S'agissant des responsabilités des sociétés Le Kube et Somagip :

C'est aux termes de justes motivations, adoptées par la Cour, que le premier juge, en se fondant sur les dépassements des normes applicables, a écarté le moyen développé par la société Le Kube tiré de l'article L. 112-6 du Code de la construction et de l'habitation et écarté la responsabilité du bailleur ; en cause d'appel les sociétés Le Kube et Marsotel ne développent aucun moyen nouveau, ni ne caractérisent une erreur d'appréciation du premier juge ; en outre, il sera observé que la société Somagip a mis en œuvre les moyens propres à garantir la jouissance paisible des lieux, en introduisant une demande à fin de résiliation du bail dès le 8 novembre 2012, soit avant même la date de renouvellement du bail, circonstance permettant d'écarter le grief tiré de la non délivrance d'un congé pour motif grave et légitime ; le jugement déféré sera en conséquence également confirmé en ce qu'il a retenu la responsabilité de la société Le Kube et écarté celle de la société Somagip.

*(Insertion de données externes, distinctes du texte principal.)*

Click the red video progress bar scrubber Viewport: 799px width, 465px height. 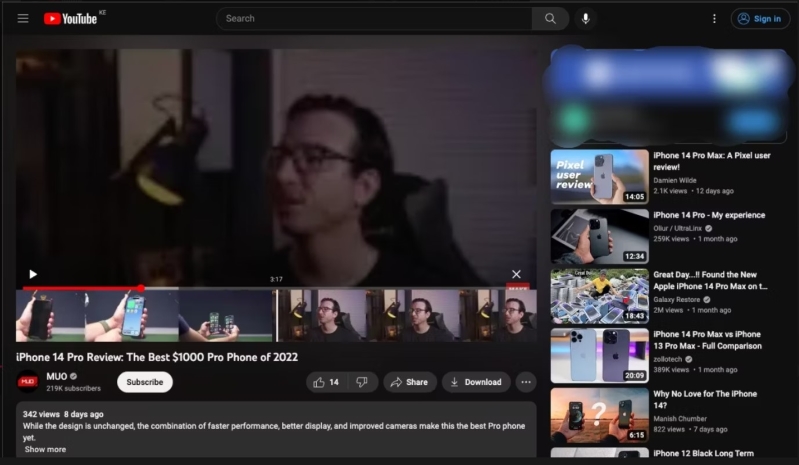[141, 288]
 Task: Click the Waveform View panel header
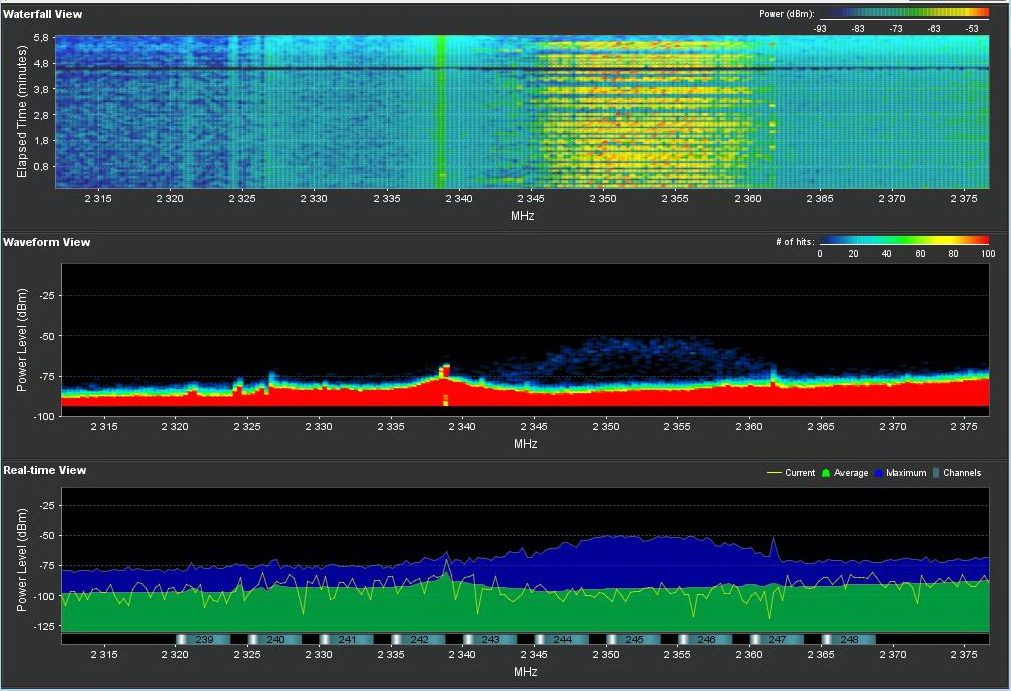pyautogui.click(x=46, y=242)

Enfin, les dépens seront mis à la charge de l'appelant qui succombe et il sera alloué à chacune des sociétés Marsotel et Somagip une somme de 1.500 euros sur le fondement des dispositions de l'article 700 du code de procédure civile.

Dispositif

PAR CES MOTIFS

La cour statuant publiquement, par arrêt contradictoire, mis à la disposition des parties au greffe de la Cour, conformément à l'article 450 al 2 du Code de procédure civile.

Réforme le jugement déféré s'agissant du montant des sommes allouées en réparation du préjudice résultant des nuisances sonores, et statuant de nouveau,

Fixe la somme due par la société Le Kube à la société Marsotel au titre du préjudice avant redressement judiciaire à la somme de 68.240 euros, outre 8.898,18 euros de frais d'expertise judiciaire.

Condamne la société Le Kube à payer à la société Marsotel la somme de 35.520 euros en réparation du préjudice résultant des nuisances sonores subies après redressement judiciaire jusqu'au 30 novembre 2014.

Confirme le jugement déféré pour le surplus.

Rejette toute autre demande.

Condamne la société Le Kube à payer à la société Marsotel et à la société Somagip une somme de 1.500 euros sur le fondement des dispositions de l'article 700 du code de procédure civile.

Condamne la société Le Kube aux entiers dépens et dit qu'ils seront recouvrés conformément à l'article 699 du Code de procédure civile.